Cafe Maitreya in Easton is nice - vegetarian though. There are some other good restaurants nearby, although I've only eaten in the Eastern Taste and The Kashmir (both Indian) and both BYO booze as well, which makes them very cheap! (I prefer Kashmir out of the two). Lots of good pubs in the area as well - The Plough, The Sugarloaf, The Chelsea. 

I can't think of anywhere to eat in Redfield, there's a bit more choice in Southville though, especially of you wander along to North Street.


----------



## xenon (Nov 3, 2008)

North Street has loads of bars serving food and at least 3 Restaraunts. Thaos, Oriental, Cuba Ice, Carabian. And a Turkish place I think. The bars leave me a bit cold TBH. A lack of mingle. Some names. The Spotted Cow, Tabaco Factory, Hen and Chicken, The lounge. Avoid Bar Salt. Full of twats on weekend nights. My local, the Corronation on Dean Lane. Friendly local pub, though mightt have a ticket thing for NYE.

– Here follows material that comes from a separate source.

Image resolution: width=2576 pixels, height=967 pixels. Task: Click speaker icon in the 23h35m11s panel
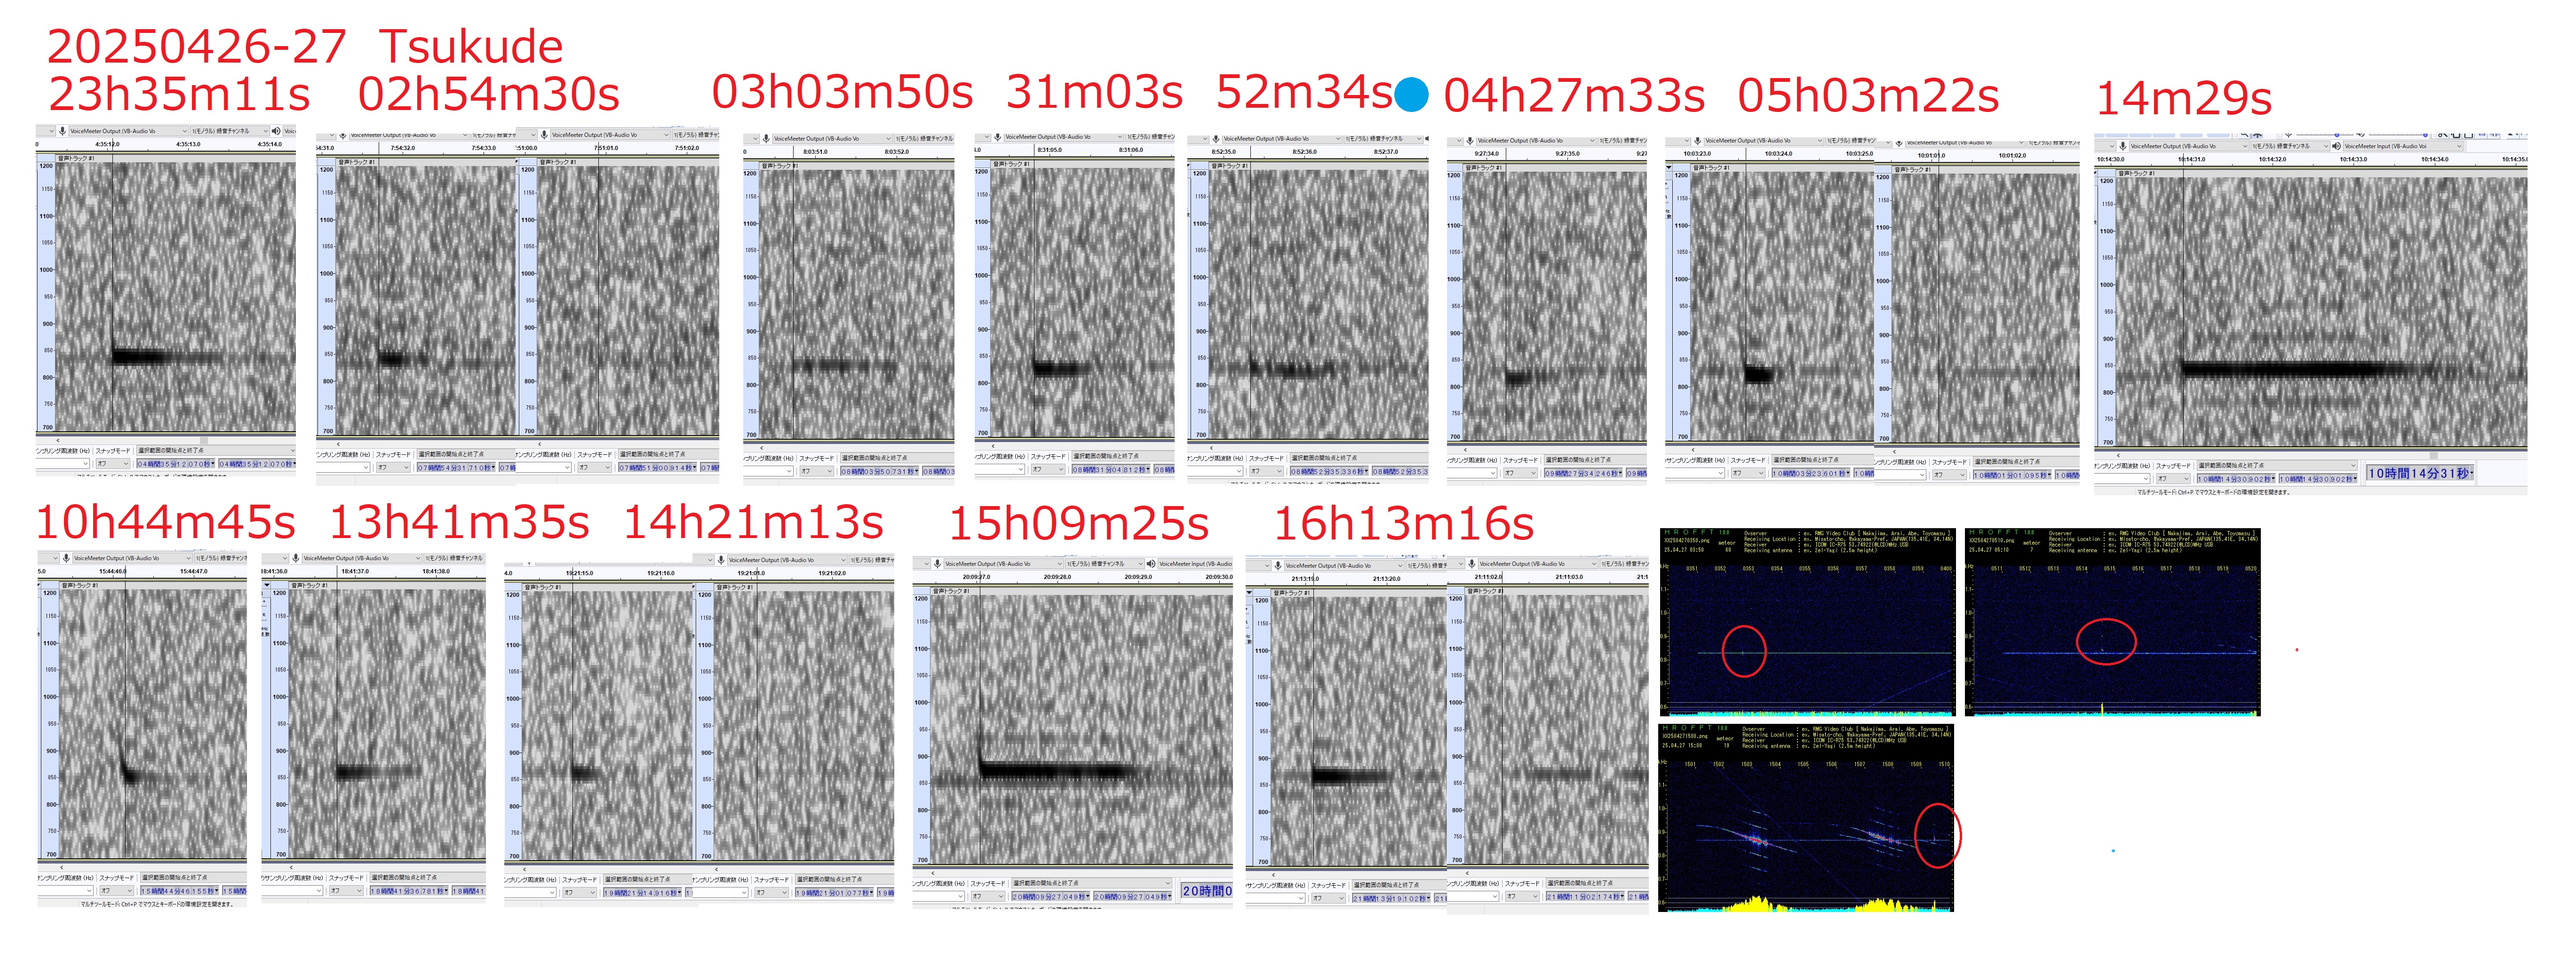point(276,131)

If you venture down to East Street and bedminster Parade at the bottom, there are 2 indian restaurants there and an Italian called Bottolinos. Probably want to avoid the pubs round there for NYE.


----------



## Gerry1time (Nov 3, 2008)

<deleted cos talking balls, soz....>

(friendly, helpful but incorrect balls...)


----------



## brix (Nov 3, 2008)

Thanks Geri and xenon, some good suggestions there.  I'm going to e-mail my sister and suggest those BYOs in Easton, or that we look at the places on North Street.

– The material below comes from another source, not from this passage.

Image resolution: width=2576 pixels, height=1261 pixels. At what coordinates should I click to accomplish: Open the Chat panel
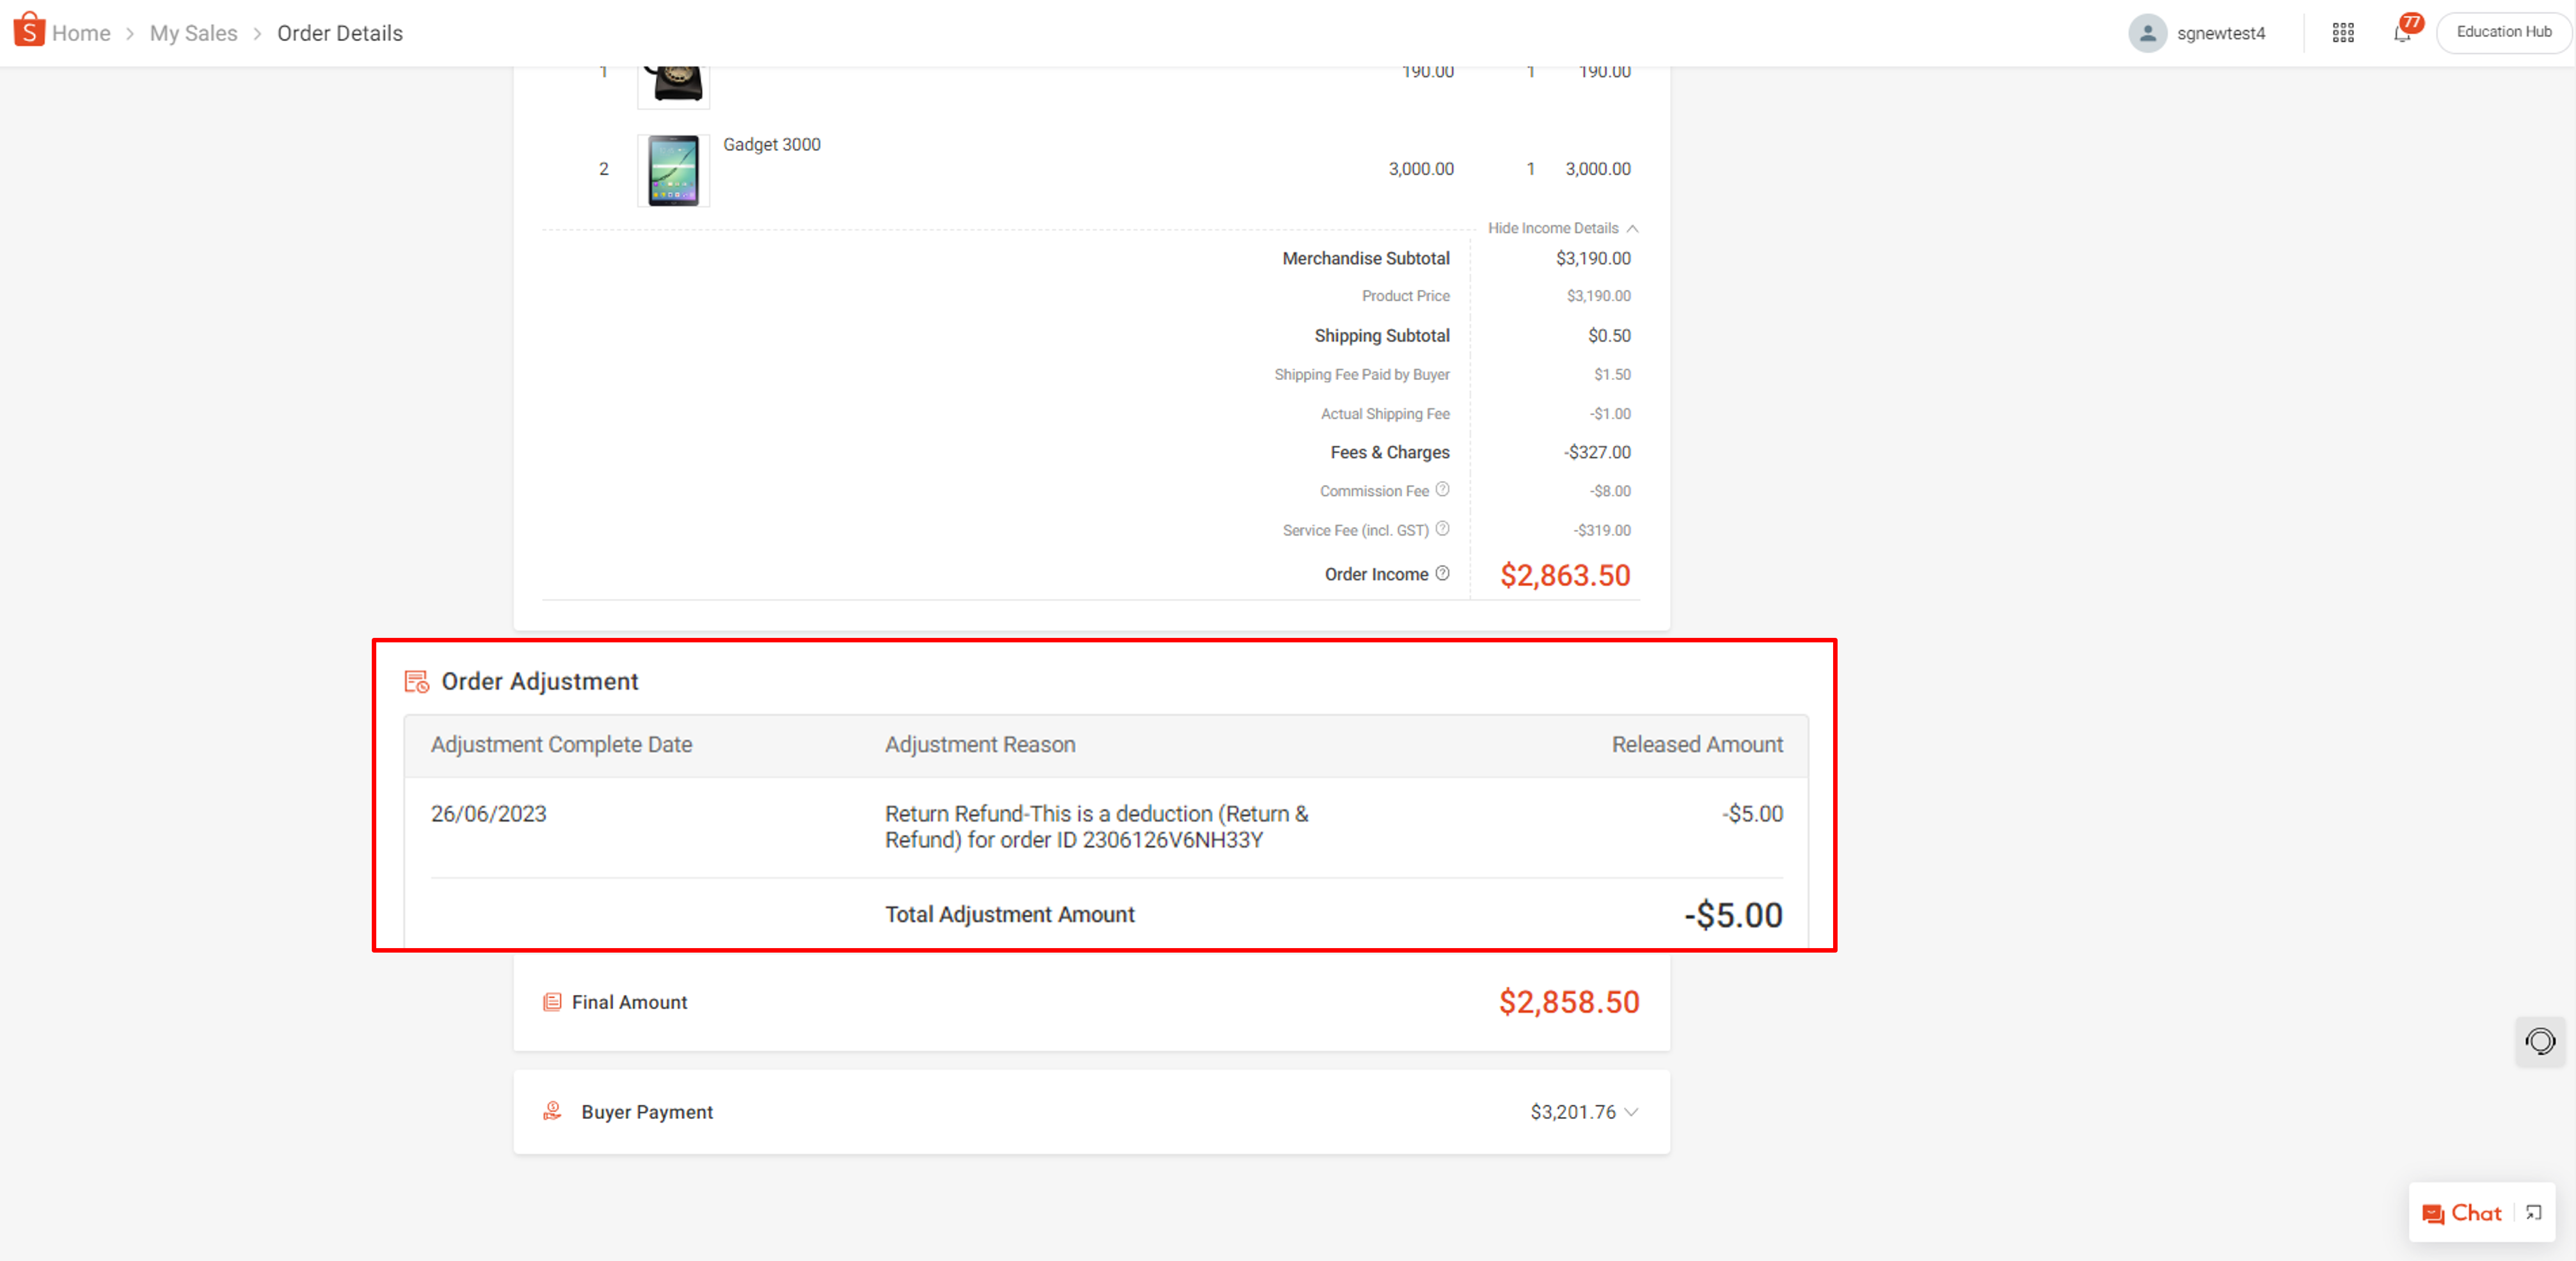click(2463, 1213)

Geri - Cafe Maitreya would have been great but apparently it's closed over Xmas and New Year 

Bloody selfish if you ask me


----------



## brix (Nov 5, 2008)

Sis says Bell's Diner in Montpelier is open and can fit us in on NYE.  
http://www.bellsdiner.com/index1.php

Gets good reviews, but what do the Bristol based Urban critics think?


----------



## Geri (Nov 5, 2008)

I really can't remember if I've been there or not - if I did, it was about 20 years ago.

It has a good reputation, and Montpelier has a lot of good pubs for afterwards.

The menu looks hideously pretentious to me, and I hate places that serve foie gras.


----------



## kalidarkone (Nov 5, 2008)

brix said:


> Sis says Bell's Diner in Montpelier is open and can fit us in on NYE.
> http://www.bellsdiner.com/index1.php
> 
> Gets good reviews, but what do the Bristol based Urban critics think?



The last time I went to Bells Diner was a few years ago and I was very disappointed. It was expensive and not much of it! Nouvelle cuisine-pants!


----------



## big eejit (Nov 5, 2008)

Also haven't been there for years. Used to be one of my fave places but last time I went it was full of corporate entertainment. Sure it won't be like that on NYE, but not cheap as people have said.


----------



## Bad Twin (Nov 6, 2008)

Bells Diner is a top notch resturant, arguably the best in Bristol. It is expensive mind and will be a bit stuffy and high brow. If thats what you want then go for it but be warned the NY party atmos there will be quite flat.


----------



## brix (Nov 6, 2008)

Thanks for all the replies folks.  It sort of confirms what I was thinking.  Am going to try to persuade my sis to go to the local byo Indian.  It's more my sorta thing.  Being a classy chick and all


----------